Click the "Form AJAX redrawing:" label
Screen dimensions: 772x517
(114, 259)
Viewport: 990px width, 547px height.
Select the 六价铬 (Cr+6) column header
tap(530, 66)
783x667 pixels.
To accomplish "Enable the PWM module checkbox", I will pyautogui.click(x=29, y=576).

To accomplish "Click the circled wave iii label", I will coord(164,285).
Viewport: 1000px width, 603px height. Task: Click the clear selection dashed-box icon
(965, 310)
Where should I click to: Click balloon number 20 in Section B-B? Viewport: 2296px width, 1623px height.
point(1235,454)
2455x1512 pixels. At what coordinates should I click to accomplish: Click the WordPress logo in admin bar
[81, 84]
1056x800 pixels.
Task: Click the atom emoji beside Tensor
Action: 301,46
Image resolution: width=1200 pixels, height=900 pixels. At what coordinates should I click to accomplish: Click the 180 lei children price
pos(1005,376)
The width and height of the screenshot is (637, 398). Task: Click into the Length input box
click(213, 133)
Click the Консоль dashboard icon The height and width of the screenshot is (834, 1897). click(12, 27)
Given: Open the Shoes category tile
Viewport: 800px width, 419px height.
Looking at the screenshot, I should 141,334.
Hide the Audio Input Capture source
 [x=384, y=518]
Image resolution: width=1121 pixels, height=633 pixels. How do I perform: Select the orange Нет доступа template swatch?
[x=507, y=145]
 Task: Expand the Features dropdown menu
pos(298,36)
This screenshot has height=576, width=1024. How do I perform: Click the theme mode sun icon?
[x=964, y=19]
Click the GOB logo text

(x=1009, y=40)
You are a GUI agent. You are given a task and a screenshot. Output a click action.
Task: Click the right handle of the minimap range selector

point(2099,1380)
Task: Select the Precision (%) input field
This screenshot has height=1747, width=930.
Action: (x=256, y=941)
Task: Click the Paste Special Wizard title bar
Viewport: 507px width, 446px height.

_Given instruction:_
Please reproduce every row above word for word, with nothing changed.

_Full response:_
Click the "Form AJAX redrawing:" label
Screen dimensions: 772x517
(114, 259)
Viewport: 990px width, 547px height.
Select the 六价铬 (Cr+6) column header
tap(530, 66)
783x667 pixels.
To accomplish "Enable the PWM module checkbox", I will pyautogui.click(x=29, y=576).

To accomplish "Click the circled wave iii label", I will coord(164,285).
Viewport: 1000px width, 603px height. Task: Click the clear selection dashed-box icon
(965, 310)
Where should I click to: Click balloon number 20 in Section B-B? Viewport: 2296px width, 1623px height.
point(1235,454)
2455x1512 pixels. At what coordinates should I click to accomplish: Click the WordPress logo in admin bar
[81, 84]
1056x800 pixels.
Task: Click the atom emoji beside Tensor
Action: 301,46
Image resolution: width=1200 pixels, height=900 pixels. At what coordinates should I click to accomplish: Click the 180 lei children price
pos(1005,376)
The width and height of the screenshot is (637, 398). Task: Click into the Length input box
click(213, 133)
Click the Консоль dashboard icon The height and width of the screenshot is (834, 1897). click(12, 27)
Given: Open the Shoes category tile
Viewport: 800px width, 419px height.
Looking at the screenshot, I should 141,334.
Hide the Audio Input Capture source
 [x=384, y=518]
Image resolution: width=1121 pixels, height=633 pixels. How do I perform: Select the orange Нет доступа template swatch?
[x=507, y=145]
 Task: Expand the Features dropdown menu
pos(298,36)
This screenshot has height=576, width=1024. How do I perform: Click the theme mode sun icon?
[x=964, y=19]
Click the GOB logo text

(x=1009, y=40)
You are a GUI agent. You are given a task and a screenshot. Output a click action.
Task: Click the right handle of the minimap range selector

point(2099,1380)
Task: Select the Precision (%) input field
This screenshot has height=1747, width=930.
Action: (x=256, y=941)
Task: Click the Paste Special Wizard title bar
Viewport: 507px width, 446px height.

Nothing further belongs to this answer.